Spark SQL example

This example demonstrates how to use spark.sql to create and load two tables and select rows from the tables into two DataFrames. The next steps use the DataFrame API to filter the rows for salaries greater than 150,000 from one of the tables and shows the resulting DataFrame. Then the two DataFrames are joined to create a third DataFrame. Finally the new DataFrame is saved to a Hive table.

  1. Copy the Hue sample_07.csv and sample_08.csv files to your object store in a location accessible by the Spark cluster:
    hdfs dfs -put /opt/cloudera/parcels/CDH/lib/hue/apps/beeswax/data/sample_0* s3a://<bucket_name>/
  2. Launch spark-shell:
    spark-shell --conf "spark.kerberos.access.hadoopFileSystems=s3a://<bucket_name>"
  3. Create Hive tables sample_07 and sample_08:
    scala> spark.sql("CREATE EXTERNAL TABLE sample_07 (code string,description string,total_emp int,salary int) ROW FORMAT DELIMITED FIELDS TERMINATED BY '\t' STORED AS TextFile LOCATION 's3a://<bucket_name>/s07/'")

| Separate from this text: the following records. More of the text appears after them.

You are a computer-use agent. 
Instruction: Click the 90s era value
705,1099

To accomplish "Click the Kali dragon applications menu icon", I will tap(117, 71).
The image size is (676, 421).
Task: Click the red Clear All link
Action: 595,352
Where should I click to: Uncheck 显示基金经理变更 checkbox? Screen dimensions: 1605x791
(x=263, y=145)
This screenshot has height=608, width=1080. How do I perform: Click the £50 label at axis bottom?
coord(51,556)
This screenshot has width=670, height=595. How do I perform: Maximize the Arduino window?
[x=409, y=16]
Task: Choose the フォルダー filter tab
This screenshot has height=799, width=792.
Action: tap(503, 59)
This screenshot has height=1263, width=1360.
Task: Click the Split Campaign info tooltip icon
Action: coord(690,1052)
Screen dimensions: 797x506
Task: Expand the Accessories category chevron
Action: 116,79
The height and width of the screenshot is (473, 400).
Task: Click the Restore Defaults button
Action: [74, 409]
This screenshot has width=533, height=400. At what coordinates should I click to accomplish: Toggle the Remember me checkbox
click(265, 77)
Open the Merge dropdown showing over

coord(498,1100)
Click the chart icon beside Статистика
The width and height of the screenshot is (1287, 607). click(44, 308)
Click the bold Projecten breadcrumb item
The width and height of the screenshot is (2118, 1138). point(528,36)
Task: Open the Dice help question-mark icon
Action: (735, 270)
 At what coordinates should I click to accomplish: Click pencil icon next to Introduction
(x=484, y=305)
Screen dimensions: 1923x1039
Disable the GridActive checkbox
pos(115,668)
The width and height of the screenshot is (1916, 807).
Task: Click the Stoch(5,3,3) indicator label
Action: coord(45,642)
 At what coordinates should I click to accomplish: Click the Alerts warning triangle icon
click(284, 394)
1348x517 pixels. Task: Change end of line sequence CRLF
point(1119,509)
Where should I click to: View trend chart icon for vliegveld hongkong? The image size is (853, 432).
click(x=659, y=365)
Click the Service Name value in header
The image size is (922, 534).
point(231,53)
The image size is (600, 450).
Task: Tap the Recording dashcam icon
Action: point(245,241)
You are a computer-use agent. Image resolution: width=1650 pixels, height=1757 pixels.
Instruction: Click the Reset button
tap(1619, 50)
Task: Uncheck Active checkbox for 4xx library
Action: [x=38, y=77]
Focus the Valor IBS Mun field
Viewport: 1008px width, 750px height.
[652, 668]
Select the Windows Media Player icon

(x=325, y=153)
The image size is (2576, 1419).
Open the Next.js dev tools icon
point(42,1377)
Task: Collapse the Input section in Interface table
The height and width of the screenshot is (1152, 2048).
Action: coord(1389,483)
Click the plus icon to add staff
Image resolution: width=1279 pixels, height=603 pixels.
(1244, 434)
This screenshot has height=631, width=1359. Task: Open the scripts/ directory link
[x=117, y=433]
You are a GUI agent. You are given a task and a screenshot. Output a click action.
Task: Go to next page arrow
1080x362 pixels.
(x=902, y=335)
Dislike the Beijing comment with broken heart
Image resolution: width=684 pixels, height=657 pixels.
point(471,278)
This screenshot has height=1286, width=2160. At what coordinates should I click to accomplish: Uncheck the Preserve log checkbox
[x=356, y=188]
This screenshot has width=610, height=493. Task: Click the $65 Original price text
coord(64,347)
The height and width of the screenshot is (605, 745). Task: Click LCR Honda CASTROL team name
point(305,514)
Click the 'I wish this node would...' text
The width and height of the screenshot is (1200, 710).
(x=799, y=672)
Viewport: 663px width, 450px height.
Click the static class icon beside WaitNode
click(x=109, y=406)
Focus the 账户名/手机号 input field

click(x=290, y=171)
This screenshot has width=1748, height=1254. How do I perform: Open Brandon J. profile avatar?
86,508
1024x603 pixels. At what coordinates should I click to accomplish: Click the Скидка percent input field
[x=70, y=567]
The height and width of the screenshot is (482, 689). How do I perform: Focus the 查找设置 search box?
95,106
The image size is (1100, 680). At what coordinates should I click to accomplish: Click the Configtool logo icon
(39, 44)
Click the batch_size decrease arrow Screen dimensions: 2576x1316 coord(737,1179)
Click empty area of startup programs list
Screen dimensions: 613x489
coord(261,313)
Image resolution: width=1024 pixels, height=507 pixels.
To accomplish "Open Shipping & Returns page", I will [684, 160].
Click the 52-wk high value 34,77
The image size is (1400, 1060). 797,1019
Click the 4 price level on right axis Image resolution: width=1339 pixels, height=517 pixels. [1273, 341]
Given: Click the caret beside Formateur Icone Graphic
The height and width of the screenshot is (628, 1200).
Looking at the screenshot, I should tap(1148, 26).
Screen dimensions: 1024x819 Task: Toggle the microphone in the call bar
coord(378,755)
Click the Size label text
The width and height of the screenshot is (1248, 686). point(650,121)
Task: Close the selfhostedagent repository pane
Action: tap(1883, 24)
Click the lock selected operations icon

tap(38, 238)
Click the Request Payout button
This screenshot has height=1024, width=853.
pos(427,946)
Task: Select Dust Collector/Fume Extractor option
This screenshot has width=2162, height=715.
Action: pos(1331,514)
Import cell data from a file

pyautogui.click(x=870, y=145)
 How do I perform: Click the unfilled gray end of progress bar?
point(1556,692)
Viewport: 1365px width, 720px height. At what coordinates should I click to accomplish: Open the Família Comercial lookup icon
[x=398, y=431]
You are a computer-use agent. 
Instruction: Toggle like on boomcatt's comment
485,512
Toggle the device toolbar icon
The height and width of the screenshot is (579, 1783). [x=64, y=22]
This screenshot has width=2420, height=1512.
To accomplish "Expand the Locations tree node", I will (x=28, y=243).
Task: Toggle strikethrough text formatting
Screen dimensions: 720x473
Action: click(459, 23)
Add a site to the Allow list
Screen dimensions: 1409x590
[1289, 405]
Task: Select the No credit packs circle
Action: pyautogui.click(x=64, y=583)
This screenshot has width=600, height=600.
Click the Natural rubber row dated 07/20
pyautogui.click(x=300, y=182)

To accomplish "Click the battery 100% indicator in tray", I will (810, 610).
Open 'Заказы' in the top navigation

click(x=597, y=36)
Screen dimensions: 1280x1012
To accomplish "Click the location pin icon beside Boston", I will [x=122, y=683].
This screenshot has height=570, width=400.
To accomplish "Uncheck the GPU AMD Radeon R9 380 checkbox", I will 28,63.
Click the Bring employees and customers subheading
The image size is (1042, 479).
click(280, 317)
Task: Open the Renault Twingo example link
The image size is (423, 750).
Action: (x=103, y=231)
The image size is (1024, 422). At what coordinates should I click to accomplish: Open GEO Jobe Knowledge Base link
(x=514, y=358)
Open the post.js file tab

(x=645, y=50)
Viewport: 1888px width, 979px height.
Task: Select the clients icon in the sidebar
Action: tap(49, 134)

    scala> spark.sql("CREATE EXTERNAL TABLE sample_08 (code string,description string,total_emp int,salary int) ROW FORMAT DELIMITED FIELDS TERMINATED BY '\t' STORED AS TextFile LOCATION 's3a://<bucket_name>/s08/'")
  4. In another session, launch Beeline:
    beeline -u "jdbc:hive2://<HiveServer2_host>:10001/default;principal=hive/_HOST@CLOUDERA.SITE;transportMode=http;httpPath=cliservice"
  5. In Beeline, show the Hive tables:
    0: jdbc:hive2://hs2.cloudera.site:> show tables;
    +------------+--+
    |  tab_name  |
    +------------+--+
    | sample_07  |
    | sample_08  |
    +------------+--+
  6. In the Spark shell, load the data from the CSV files into the tables:
    scala> spark.sql("LOAD DATA INPATH 's3a://<bucket_name>/sample_07.csv' OVERWRITE INTO TABLE sample_07")
    scala> spark.sql("LOAD DATA INPATH 's3a://<bucket_name>/sample_08.csv' OVERWRITE INTO TABLE sample_08")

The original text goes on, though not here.